§ **YOUR GOAL**: Set down, exactly and with nothing added, the lines running from the one that holds "This screenshot has" to the final line of the records. Pictures stay out of the copy.

**** EXERCISE DATA

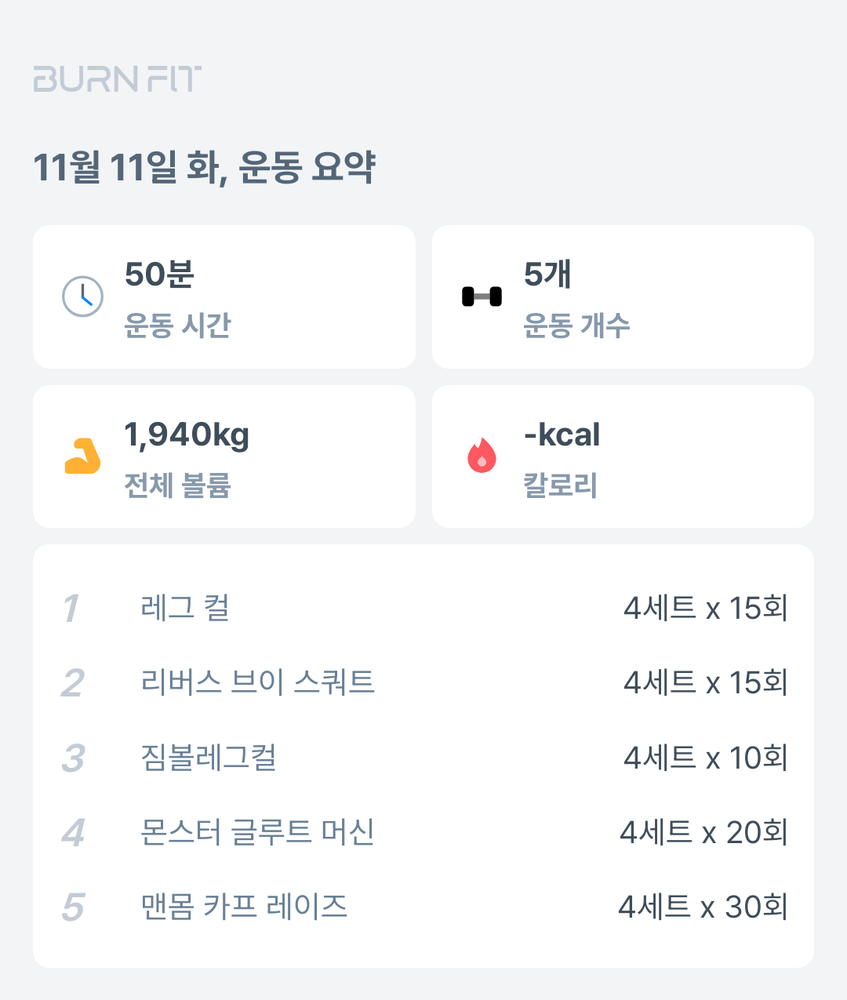Tap the flexed arm volume icon
847x1000 pixels.
point(82,456)
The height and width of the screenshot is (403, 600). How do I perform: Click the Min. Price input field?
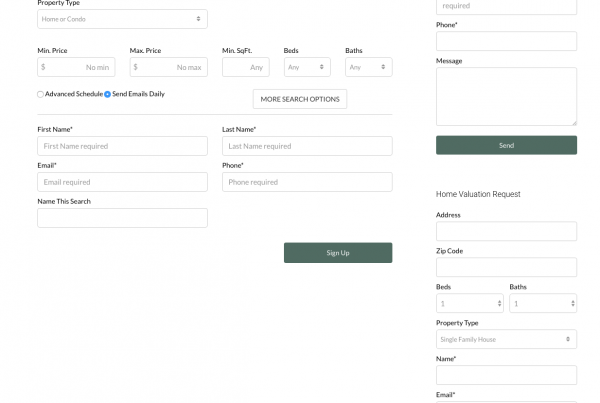click(76, 67)
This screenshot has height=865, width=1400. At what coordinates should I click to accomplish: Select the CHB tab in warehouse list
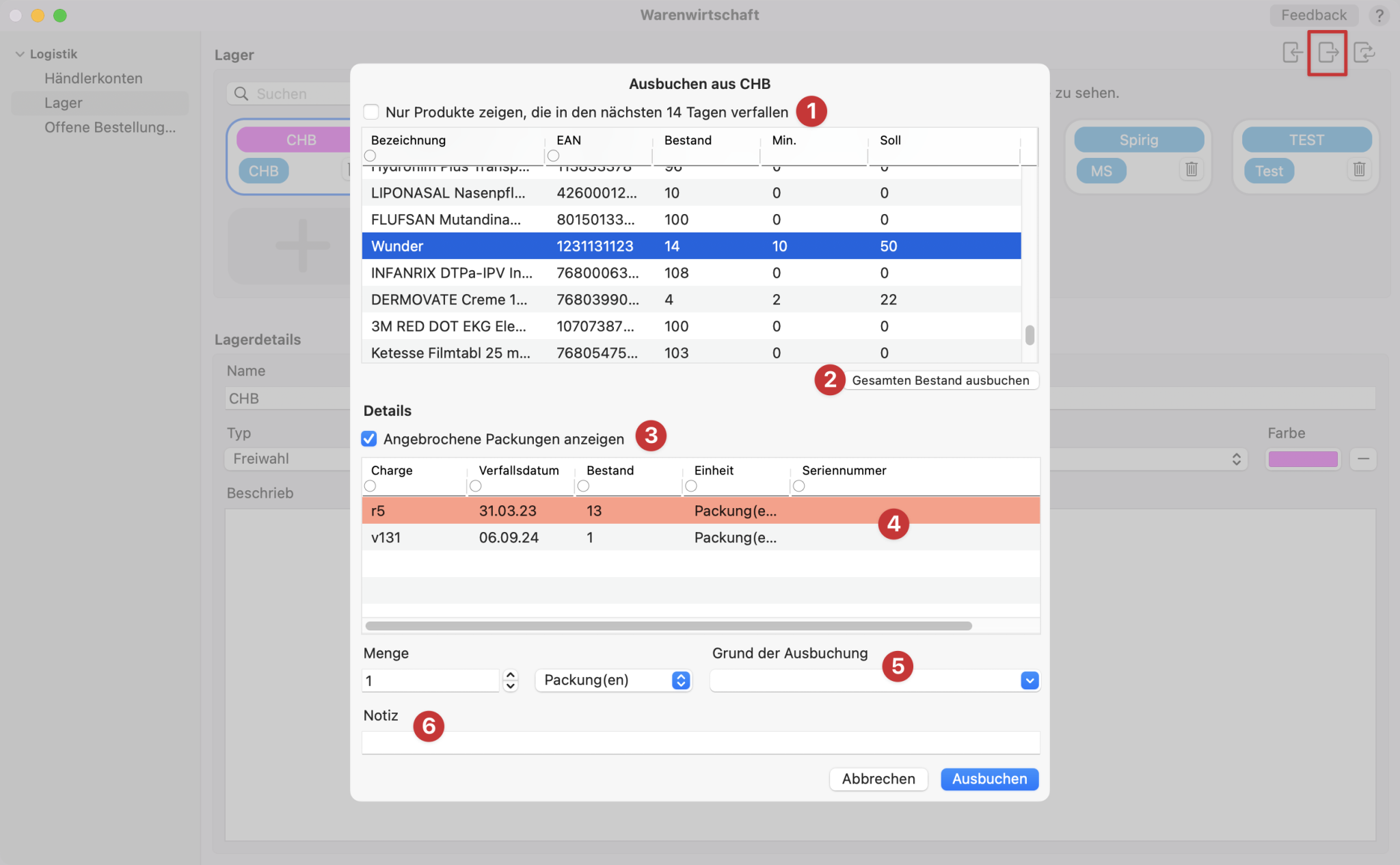300,139
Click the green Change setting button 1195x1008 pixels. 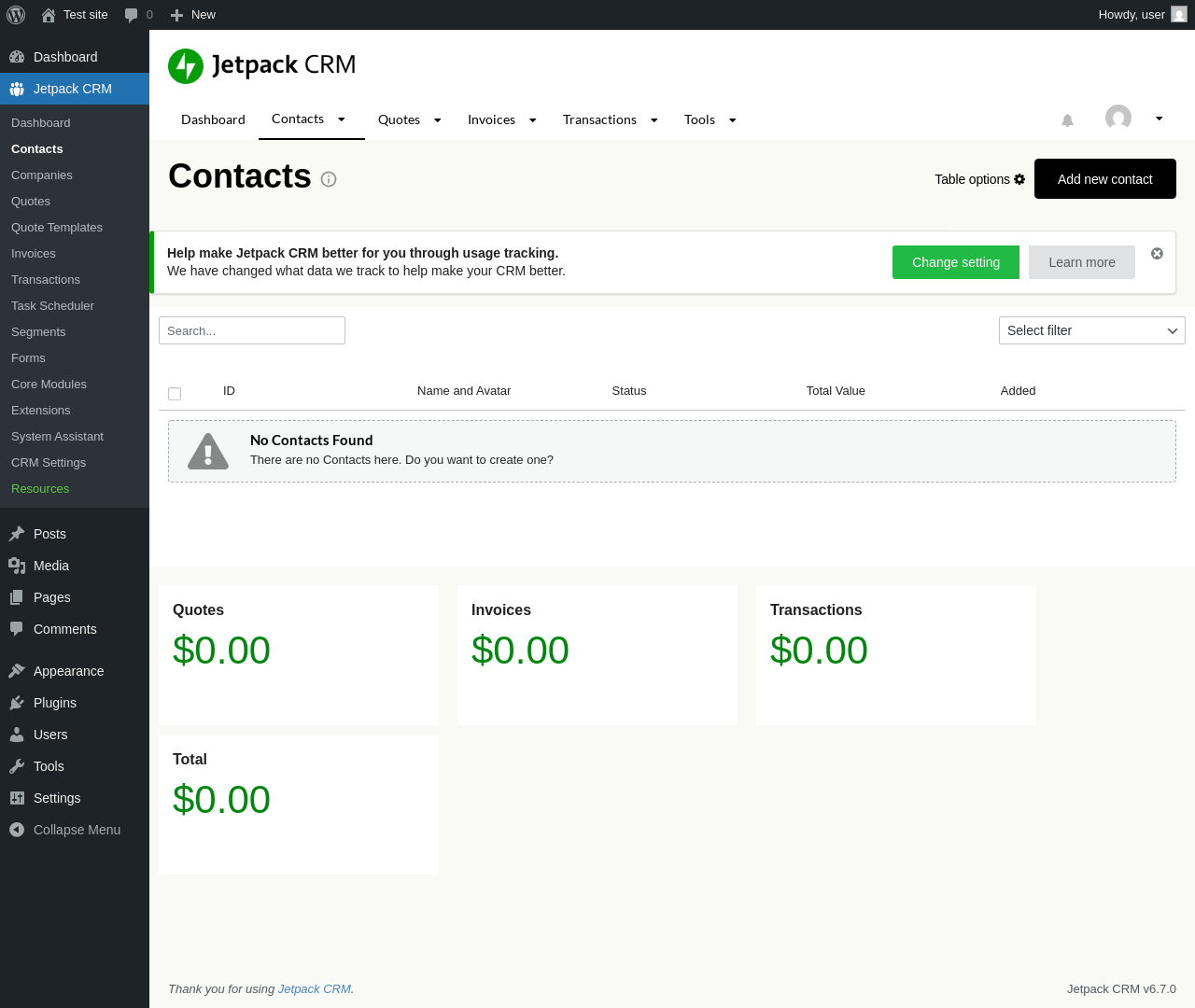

********

§ **RESULT BELOW**:
This screenshot has height=865, width=1400. At what coordinates should I click to accomplish: Select the CHB tab in warehouse list
300,139
Click the green Change setting button 1195x1008 pixels. 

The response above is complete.